A palavra gene provém da palavra grega gignomai, que significa gerar, o gene é a unidade hereditária situada no cromossomo, que determina as características de um indivíduo. Cada gene é uma seqüência de ácidos nucléicos que contêm a informação que representa um polipeptídio particular.

As primeiras evidências sobre a hereditariedade eram indiretas, pois desconhecia-se a existência dos genes. O monge austríaco Gregor Mendel foi o primeiro a estudar o comportamento do fenótipo ao longo das gerações e, a partir desses estudos, formulou as Leis da Hereditariedade. Sem saber, Mendel definiu, com suas leis, os atributos essenciais dos genes, que ele definia como fatores.

Hoje o nosso conhecimento relativo sobre citogenética, bioquímica, genética, etc., é muito vasto. Sabemos que os genes são unidos entre si dentro de uma estrutura maior, os cromossomos. Por sua vez os cromossomos são macromoléculas de DNA ou ADN, ácido desoxirribonucléico, que possuem um estrutura de dupla fita em forma de hélice. Em organismos superiores os cromossomos ocorrem em pares, pares homólogos, e cada par de cromossomos contém os genes que codificam a mesma informação. Cada par de homólogos tem os seus genes localizados na mesma posição, ocupando o mesmo locus. Alguma anomalia estrutural no par de cromossomos pode provocar o desarranjo dos genes, eles podem passar a ocupar posições diferentes num cromossomo com relação ao seu homólogo. Os genes possuem formas alternativas, os chamados alelos. Os alelos podem ser dominantes ou recessivos. Um alelo, ou gene, recessivo é o caráter hereditário que só se manifesta na ausência do alelo contrário, o dominante. Quando um organismo possui os mesmos alelos, ou seja os mesmos genes sejam ambos recessivos ou dominantes, ele é chamado de homozigoto. Se seus alelos são diferentes, um dominante e outro recessivo, é chamado de heterozigoto. O fenótipo de um indivíduo homozigoto reflete diretamente o genótipo dos alelos, mas o fenótipo de um heterozigoto depende da relação entre os tipos de alelos presentes.

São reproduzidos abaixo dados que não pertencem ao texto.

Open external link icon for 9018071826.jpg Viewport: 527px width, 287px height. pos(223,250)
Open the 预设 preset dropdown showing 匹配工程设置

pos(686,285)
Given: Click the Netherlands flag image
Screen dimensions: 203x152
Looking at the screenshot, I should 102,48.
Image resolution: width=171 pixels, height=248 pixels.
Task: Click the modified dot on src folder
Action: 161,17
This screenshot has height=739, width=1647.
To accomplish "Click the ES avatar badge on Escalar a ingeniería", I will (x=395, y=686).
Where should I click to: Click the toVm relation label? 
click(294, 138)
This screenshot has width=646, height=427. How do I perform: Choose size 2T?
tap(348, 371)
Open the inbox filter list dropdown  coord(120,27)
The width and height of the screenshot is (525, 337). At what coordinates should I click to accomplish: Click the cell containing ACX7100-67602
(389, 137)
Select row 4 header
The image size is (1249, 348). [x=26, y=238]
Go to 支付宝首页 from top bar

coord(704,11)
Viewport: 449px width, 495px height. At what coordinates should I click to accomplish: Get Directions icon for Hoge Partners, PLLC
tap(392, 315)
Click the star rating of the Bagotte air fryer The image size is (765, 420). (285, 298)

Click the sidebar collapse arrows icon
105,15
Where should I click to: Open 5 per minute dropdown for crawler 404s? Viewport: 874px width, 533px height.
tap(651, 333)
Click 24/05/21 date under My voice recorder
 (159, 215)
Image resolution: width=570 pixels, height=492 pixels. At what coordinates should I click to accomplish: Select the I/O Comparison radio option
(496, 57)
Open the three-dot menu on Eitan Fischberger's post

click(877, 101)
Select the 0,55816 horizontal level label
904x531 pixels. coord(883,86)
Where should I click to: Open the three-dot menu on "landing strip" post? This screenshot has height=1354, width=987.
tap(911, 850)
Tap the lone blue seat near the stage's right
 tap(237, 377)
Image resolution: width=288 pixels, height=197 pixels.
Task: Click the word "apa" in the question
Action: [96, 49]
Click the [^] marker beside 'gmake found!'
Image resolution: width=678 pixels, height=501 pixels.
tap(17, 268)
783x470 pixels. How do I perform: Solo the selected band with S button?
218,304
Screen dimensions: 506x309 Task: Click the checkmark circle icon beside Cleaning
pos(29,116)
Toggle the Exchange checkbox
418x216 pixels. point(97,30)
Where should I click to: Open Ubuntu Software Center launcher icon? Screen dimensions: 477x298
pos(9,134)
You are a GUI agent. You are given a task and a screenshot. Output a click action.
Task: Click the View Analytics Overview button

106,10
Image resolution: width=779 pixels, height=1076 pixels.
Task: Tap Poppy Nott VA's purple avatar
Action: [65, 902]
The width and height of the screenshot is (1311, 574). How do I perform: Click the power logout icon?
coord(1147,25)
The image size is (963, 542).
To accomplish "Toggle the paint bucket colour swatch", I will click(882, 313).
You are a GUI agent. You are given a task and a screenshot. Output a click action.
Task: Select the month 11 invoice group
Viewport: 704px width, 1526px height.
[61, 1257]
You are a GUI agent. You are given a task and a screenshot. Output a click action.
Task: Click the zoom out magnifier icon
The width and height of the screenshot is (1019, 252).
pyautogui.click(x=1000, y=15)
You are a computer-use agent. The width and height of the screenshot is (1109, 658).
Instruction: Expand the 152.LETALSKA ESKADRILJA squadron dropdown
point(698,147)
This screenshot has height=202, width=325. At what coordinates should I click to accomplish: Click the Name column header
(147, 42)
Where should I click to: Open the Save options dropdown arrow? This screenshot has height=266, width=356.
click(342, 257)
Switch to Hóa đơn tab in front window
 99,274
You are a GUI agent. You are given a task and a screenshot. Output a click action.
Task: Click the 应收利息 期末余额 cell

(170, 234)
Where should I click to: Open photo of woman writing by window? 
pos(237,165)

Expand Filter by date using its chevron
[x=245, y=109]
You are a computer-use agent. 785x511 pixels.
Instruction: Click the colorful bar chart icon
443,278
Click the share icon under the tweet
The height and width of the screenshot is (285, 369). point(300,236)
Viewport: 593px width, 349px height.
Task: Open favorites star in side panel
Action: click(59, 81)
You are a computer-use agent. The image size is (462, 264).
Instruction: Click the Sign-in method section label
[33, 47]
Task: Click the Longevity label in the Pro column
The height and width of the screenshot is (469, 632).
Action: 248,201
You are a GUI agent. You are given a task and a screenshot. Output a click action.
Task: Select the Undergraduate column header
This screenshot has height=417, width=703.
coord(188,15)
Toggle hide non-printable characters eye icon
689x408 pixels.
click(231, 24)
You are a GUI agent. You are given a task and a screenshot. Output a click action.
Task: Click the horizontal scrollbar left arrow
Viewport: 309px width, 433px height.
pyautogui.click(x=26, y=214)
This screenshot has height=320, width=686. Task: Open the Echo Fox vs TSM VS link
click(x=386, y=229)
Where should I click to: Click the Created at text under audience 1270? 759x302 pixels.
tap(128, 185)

Os genes codificam informações sobre proteínas e cada proteína desempenha dentro da célula diferentes funções. Dependendo da função desempenhada pela proteína que cada gene codifica, eles são classificados. Os genes estruturais codificam informações que determinam a seqüência de aminoácidos de uma cadeia polipeptídica. O gene operador é o responsável pelo controle do funcionamento de um ou mais genes estruturais a ele associados. O gene regulador é aquele que controla a taxa de síntese de proteínas de outros genes.

Traços físicos tais como a cor dos olhos e do cabelo são herdados dos pais e, em alguns casos, dos avós. Os códigos genéticos são responsáveis pela transmissão destas características, sendo que os cromossomos são os portadores destas informações genéticas. Cada genitor colabora com um gene, formando assim um par de genes para cada característica hereditária. Neste par, o gene dominante supera o recessivo com suas características.

Por outro lado, em função dos cromossomos recebidos da mãe e do pai, a criança poderá ser menino ou menina. A célula materna possui um par de cromossomos X. Os cromossomos herdados pelo pai no entanto contém pares XY que também são conhecidos como cromossomos sexuais.

Na fecundação, o novo ser receberá apenas um cromossomo de cada genitor, ou seja:

* Recebe X da mãe e X do pai: será uma menina;

* Recebe X da mãe Y do pai: será um menino.